───── Data listing

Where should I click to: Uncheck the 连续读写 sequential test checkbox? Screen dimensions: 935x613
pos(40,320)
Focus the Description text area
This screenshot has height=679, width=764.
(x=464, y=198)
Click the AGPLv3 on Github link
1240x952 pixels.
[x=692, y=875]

──────────

■ Task requirements
Retype the records above without changing a single word.

■ Solution for this task
Where should I click to: Uncheck the 连续读写 sequential test checkbox? Screen dimensions: 935x613
pos(40,320)
Focus the Description text area
This screenshot has height=679, width=764.
(x=464, y=198)
Click the AGPLv3 on Github link
1240x952 pixels.
[x=692, y=875]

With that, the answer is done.